ROA varies from 0.2% to 57.1%. The low ROA of the banks when contrasted with the business normal

shows inefficient utilization of banks resources. It shows a mean estimation of 4.019% and a deviation

of 6.321% from its mean worth. This shows that commercial banks in Ghana procure 4.019% profit

for midpoints from their resource every year. Also, ROE goes from 0.8% to 50.0%. The little worth

shows that investors are not increasing a lot but rather partners are procuring little incentive from their

speculation. Moreover, ROE gives an indication that the banks have been expanding gets back from

the productive designation of assets and lessening costs. Be that as it may, the other explanation behind

this may likewise be the lessening in investor value which makes the ROE goes up. The decline might

be because of a lot of the obligation taken which falsely blows up the ROE. It also indicates a mean

estimation of 22.586% and deviation of 11.240% from its mean worth. This also implies that

commercial banks acquire an average of 22.596% profit for midpoints from the value every year.
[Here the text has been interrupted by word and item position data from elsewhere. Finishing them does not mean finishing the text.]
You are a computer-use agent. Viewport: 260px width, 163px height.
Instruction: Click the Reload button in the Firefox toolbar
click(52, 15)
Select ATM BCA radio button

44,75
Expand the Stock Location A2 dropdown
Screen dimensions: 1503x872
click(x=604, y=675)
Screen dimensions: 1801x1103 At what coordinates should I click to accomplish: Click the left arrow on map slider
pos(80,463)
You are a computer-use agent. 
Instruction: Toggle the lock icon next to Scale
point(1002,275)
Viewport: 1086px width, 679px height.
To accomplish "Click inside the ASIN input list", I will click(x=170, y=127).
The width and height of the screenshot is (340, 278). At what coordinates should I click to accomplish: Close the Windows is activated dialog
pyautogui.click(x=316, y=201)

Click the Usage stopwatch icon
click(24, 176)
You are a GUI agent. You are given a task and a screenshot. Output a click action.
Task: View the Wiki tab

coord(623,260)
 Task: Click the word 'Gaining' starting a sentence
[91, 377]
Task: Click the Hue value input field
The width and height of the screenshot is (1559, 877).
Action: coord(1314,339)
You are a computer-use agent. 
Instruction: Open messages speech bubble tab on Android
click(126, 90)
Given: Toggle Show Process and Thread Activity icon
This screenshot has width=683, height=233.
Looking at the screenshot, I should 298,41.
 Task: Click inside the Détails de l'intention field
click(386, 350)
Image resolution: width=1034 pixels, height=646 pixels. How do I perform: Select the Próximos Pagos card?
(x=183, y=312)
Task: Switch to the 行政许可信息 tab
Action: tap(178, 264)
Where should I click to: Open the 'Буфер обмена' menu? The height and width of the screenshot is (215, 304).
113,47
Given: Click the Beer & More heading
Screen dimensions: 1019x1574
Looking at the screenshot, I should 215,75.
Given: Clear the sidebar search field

The GDP development rate goes from 2.1782 to 14.047 with a mean value of 6.617% and a little

deviation. The minimum value of GDP is broadly acknowledged due to the consequence of the

barricade and the higher is because of the bounce back from the bar. The Inflation changes with a limit

of 18.00% is likewise because of the barricade and the low swelling is an obvious indication of steady

market development. The minimum value of 12.50% in respect of financing cost term of credits also

implies that it is an exceptionally serious market demonstrating that loaning rate is similarly spread

inside the financial business, and the most extreme i.e., 26.00% showcases that the market isn't thought

if all things are considered.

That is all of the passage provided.